▸ Task instructions
Nothing but the lines from the one with "Task: Click the 安全退出 link" through the end of the data should be set down, each exactly as written, and no picture should be included.

(Data excerpts Opens)

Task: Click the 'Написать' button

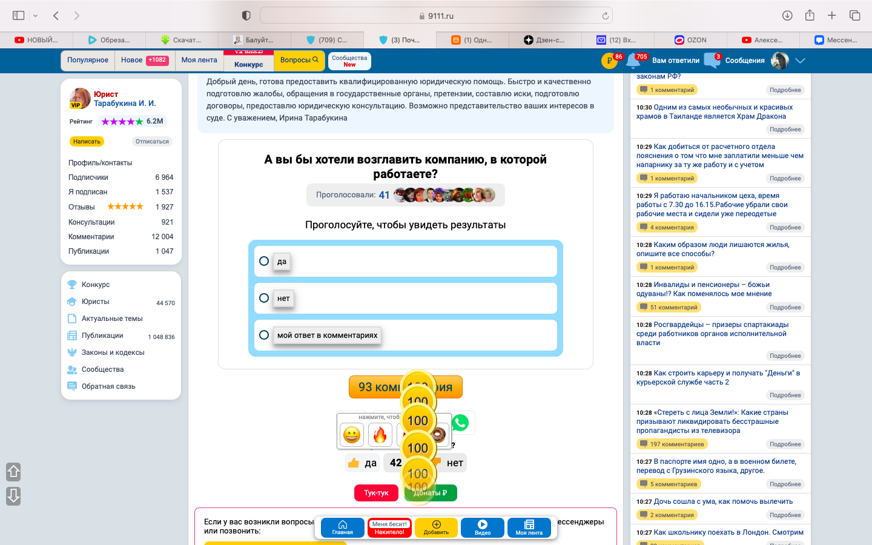Action: coord(87,141)
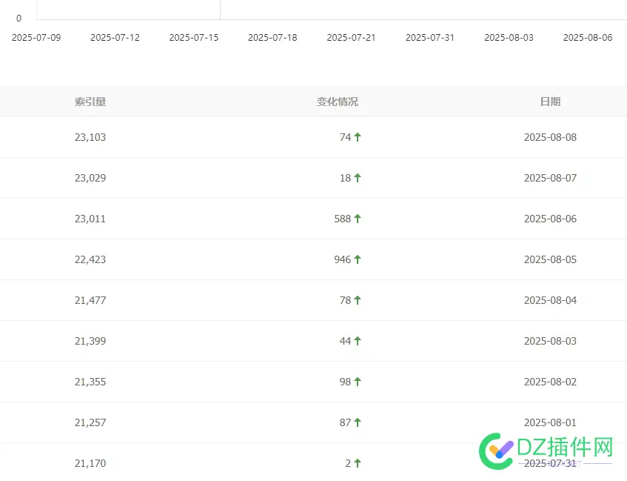This screenshot has width=627, height=481.
Task: Select the 2025-07-09 axis date label
Action: pos(37,37)
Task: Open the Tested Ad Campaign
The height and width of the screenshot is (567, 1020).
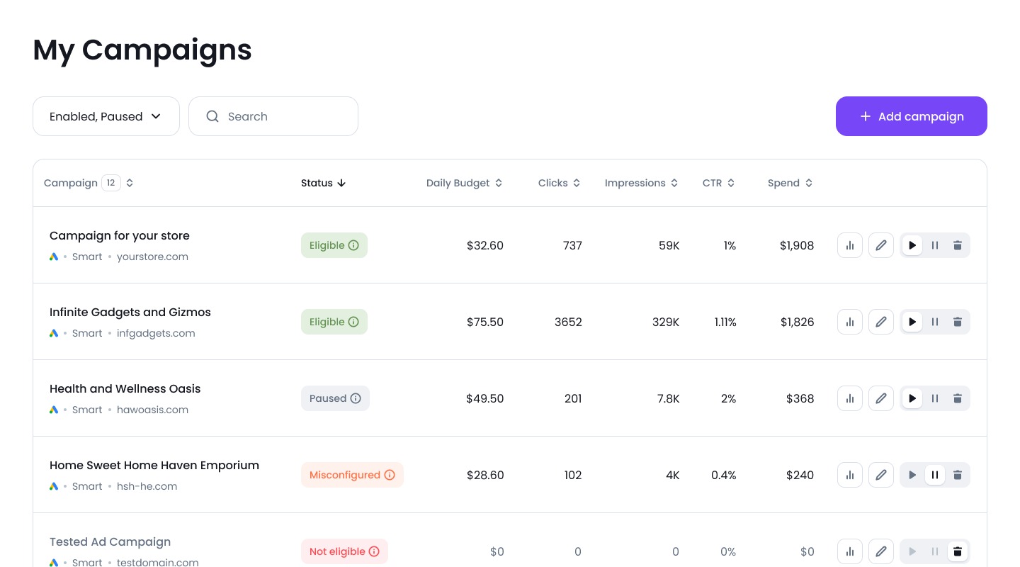Action: point(110,541)
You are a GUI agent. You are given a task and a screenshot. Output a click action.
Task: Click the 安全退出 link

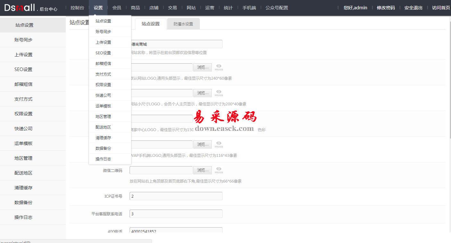413,8
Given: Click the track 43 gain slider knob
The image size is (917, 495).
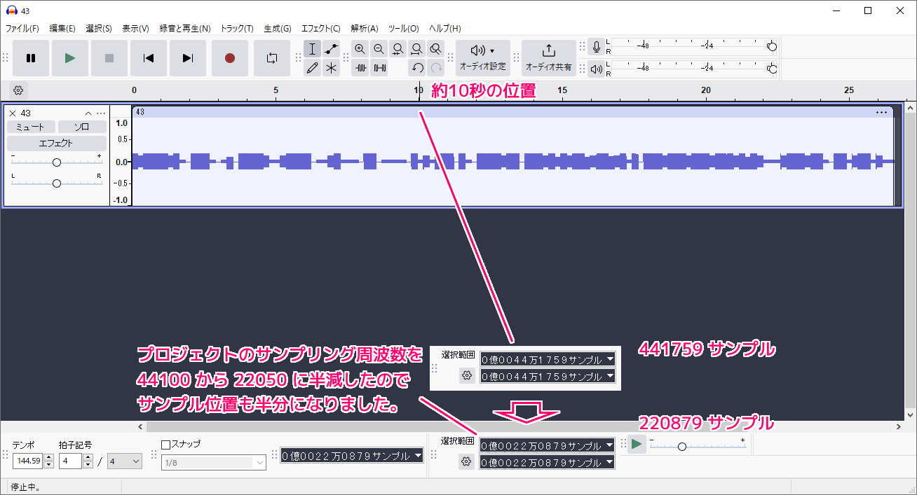Looking at the screenshot, I should (57, 162).
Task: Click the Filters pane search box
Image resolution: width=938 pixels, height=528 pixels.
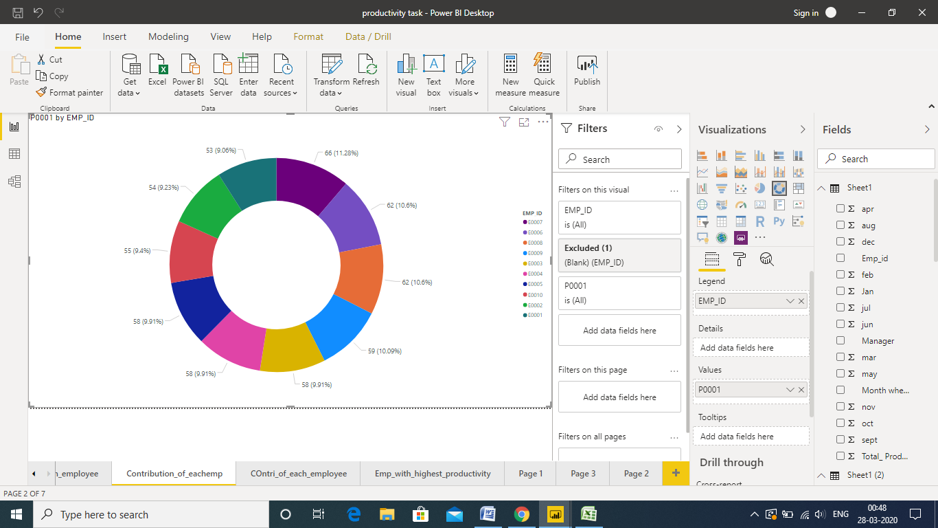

(Data excerpts Closes)

▸ Solution to the exercise
Task: Click the 安全退出 link

413,8
Given: Click the track 43 gain slider knob
The image size is (917, 495).
Looking at the screenshot, I should (57, 162).
Task: Click the Filters pane search box
Image resolution: width=938 pixels, height=528 pixels.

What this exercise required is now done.